▶ [READING PASSAGE]:
Most of these projects face similar issues. They have been unable to acquire land or the state governments have failed to hand that over them to them. If betel leaves growers have come against POSCO, villagers in Kalinga Nagar stood against Tata Steel and refused to sell their land for the steel project. The same problem forced almost all others either to abandon their projects or go slow on them. Freehold government land in the right place is not available easily in the size it is required. Therefore, the same has to be acquired to the extent necessary from the private land owners or settlers, which involves displacement.
The other related issue is lack of environmental and forest clearance and the support of the local population to these projects. In some cases, the investors wanted to rush through without doing a proper due diligence on these matters assuming a business as usual scenario at the state of conceptualisation of the project. In certain other, the investors are finding new and tougher conditions, rules etc.. not witnessed earlier and are now finding it difficult to negotiate the higher degree of compliance requirement or altogether new sets of rules coming in at the advanced stages of implementation or planning . Impact assessment studies, in many cases, were taken lightly. Small organisations carried them out supporting the projects, with analysis that lacked content and analytical depth. It has been reported that many such studies for different projects were almost ‘photocopies” ! In many other cases, it is the people’s groups, call them NGOs or others, have mobilised the local population to resist industrial development and not letting the projects to come up. Lengthy negotiations and heated arguments leading to in many cases police actions ( further complicating the problems) have failed to yield any constructive solution. There could be many reasons for that – from genuine concerns to extortion.

▶ [GIVEN RECORDS]:
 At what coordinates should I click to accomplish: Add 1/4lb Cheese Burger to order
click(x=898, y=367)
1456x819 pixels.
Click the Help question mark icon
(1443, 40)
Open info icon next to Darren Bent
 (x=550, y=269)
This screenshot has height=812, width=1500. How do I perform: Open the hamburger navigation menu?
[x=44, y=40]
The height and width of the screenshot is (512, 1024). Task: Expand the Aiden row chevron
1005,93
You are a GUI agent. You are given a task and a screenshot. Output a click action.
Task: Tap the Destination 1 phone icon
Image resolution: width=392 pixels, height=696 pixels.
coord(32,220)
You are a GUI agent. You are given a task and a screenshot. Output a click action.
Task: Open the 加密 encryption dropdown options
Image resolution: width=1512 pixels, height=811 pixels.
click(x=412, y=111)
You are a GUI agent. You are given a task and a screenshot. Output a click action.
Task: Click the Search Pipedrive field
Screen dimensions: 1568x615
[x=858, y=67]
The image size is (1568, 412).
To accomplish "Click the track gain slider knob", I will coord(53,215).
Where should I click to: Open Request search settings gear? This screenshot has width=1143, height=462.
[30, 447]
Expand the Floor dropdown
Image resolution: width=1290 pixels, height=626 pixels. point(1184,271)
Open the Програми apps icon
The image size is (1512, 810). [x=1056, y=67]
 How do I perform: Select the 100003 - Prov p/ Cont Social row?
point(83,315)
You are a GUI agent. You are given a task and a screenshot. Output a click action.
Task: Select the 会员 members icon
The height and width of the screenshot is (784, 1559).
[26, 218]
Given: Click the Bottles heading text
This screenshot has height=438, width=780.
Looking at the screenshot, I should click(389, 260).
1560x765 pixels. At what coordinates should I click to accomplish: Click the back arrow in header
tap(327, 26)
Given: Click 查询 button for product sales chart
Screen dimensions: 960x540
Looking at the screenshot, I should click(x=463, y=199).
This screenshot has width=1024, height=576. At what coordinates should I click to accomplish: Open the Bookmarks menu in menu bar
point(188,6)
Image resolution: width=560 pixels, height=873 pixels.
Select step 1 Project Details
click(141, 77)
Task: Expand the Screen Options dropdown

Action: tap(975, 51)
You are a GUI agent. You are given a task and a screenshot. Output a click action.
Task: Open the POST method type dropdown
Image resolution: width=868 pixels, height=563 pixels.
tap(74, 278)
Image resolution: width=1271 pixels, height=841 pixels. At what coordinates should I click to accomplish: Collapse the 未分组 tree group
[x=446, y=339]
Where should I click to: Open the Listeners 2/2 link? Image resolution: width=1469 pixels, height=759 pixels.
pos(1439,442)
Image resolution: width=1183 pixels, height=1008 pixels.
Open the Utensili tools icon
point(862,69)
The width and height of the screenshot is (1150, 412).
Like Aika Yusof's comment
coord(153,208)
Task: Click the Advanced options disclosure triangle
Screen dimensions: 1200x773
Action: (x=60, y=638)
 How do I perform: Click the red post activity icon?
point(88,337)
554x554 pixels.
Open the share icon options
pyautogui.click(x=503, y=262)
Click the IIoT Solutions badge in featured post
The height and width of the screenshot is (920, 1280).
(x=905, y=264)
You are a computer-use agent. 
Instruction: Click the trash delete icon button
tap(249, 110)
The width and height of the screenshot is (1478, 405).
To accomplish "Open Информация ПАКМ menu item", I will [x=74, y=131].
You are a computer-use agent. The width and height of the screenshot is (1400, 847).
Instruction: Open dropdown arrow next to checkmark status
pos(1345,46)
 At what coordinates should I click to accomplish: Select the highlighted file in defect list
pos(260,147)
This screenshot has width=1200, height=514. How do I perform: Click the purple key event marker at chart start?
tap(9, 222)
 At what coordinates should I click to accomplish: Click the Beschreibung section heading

▶ [AIM 1]:
In the records, copy out every line exactly, starting with the line that contains "How do I perform: Click the red" and going on through the line that contains "will [x=74, y=131].".
▶ [AIM 2]:
Continue the text on land acquisition and local resistance to industrial projects, starting after its final sentence.

▶ [EXPECTED ANSWER 1]:
 How do I perform: Click the red post activity icon?
point(88,337)
554x554 pixels.
Open the share icon options
pyautogui.click(x=503, y=262)
Click the IIoT Solutions badge in featured post
The height and width of the screenshot is (920, 1280).
(x=905, y=264)
You are a computer-use agent. 
Instruction: Click the trash delete icon button
tap(249, 110)
The width and height of the screenshot is (1478, 405).
To accomplish "Open Информация ПАКМ menu item", I will [x=74, y=131].

▶ [EXPECTED ANSWER 2]:
It is also evident and quite clearly be accepted that procedural delays – including cases of government files getting locked up in the cupboards of the concerned government departments or the regulatory bodies-have made things difficult for the prospective investors. It may not require much reasoning to argue that in many cases, basic corruption may be the reason why the process moved so slow.
But, there are many other reasons too. The centre – state dichotomy. The central government formulates policy and when it comes to implementation of an industrial project, it is the state government that rules. The central government today has very little or in certain cases no role to play at all except for environment and forest clearance or providing raw materials linkages , say in the case of a steel project. In the case of others, such as power, the government role still does exist, but, has been diluted over the years. Therefore, even when an investor has been able to conceive a good project and has got all the support of a well reformed central government, that cannot cross the barriers put by the state governments so easily.
One of the most important factors for delay, very often cited by the industry, is lack of capacity to understand the complexities of the laws related to environment and forest or land at lower echelons of the state bureaucracy. The files sit there for a long time and wrong positions are taken even if they move slowly requiring a movement back and forth many times, the fear of strong local resistance to any clearance they accord make them more nervous. The local population and the NGOs are today active pressure groups. Conflicts within local politics cannot also be ignored. In fact, diverse pressure groups and interests make the job more difficult for any bureaucrat.
Why are the people in backward and local areas reacting so sharply against the industrial projects? Let me take in the first place the case of land acquisition.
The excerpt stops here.